Another key to victory for the Vikings offense, it has to be said, were the injuries to the Buccaneers starters on defense. Going into the game, the Bucs were without Kwon Alexander, Brent Grimes, and Chris Baker. Gerald McCoy injured his ankle during the game, missing some snaps, but also probably wasn’t as effective when he did play. And later in the game, the Bucs also lost LB Lavonte David to a high-ankle sprain. Being down so many starters was hard to overcome, especially against an offense dialing up the right plan of attack, which is what Pat Shurmur and the Vikings did.

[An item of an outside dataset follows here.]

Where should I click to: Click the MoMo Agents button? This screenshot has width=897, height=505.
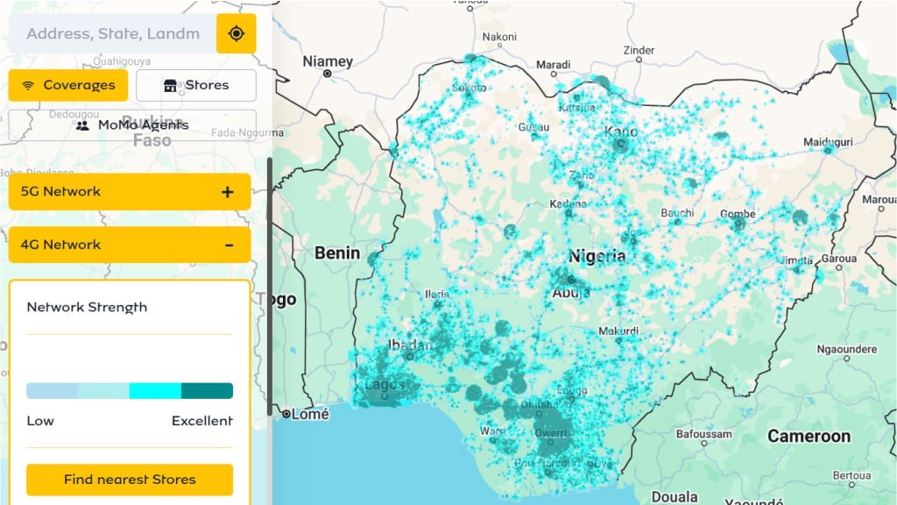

As it was, the Vikings dominated time of possession, having the ball nearly 38 minutes to the Buccaneers 22 minutes, and running 19 more plays than the Bucs in the process of racking up nearly 500 yards of total offense- and 34 points- the most the offense has scored on its own since late in 2015 against the Giants. All that with their second-string QB at the helm.
Defensively, the Vikings did well, as has been their MO of late, in taking away the top weapons of an opponents offense, in this case WR Mike Evans, while also stopping the run. That forced the Bucs to rely on more on DeSean Jackson and Adam Humphries, who had good games, but it was too little, too late for the Bucs to make much of a dent in the lead the Vikings had at halftime. The Buccaneers suffered playing from behind the entire game, forcing Bucs QB Jameis Winston into a heavy pass attack, which also led to three interceptions and a couple sacks. It wasn’t until well into the second half before the Bucs were able to convert a third down, going 1/6 for the game.
What Didn’t Go as Well
There was some spotty performance at times from the Vikings secondary. Tramaine Brock had a rough first outing as a Viking, and what Andrew Sendejo lacked at times in coverage, he made up for with some big hits- forcing an interception, as well as making one thrown right to him courtesy of Mr. Winston. Similarly, Trae Waynes allowed a couple completions, but also had a pick of his own- and generally a pretty good game.
Offensively, really the only major area of weakness that I could see was run blocking. Dalvin Cook still had nearly 100 yards rushing (97 to be exact) but on 27 attempts, averaging just 3.59 yards/attempt. Cook was often stopped for little gain as holes didn’t open inside, before he broke a couple runs later in the game to improve his average. Nick Easton and Pat Elflein are the weak links in run blocking, while the right side tandem of Joe Berger and Mike Remmers rate much better in that respect.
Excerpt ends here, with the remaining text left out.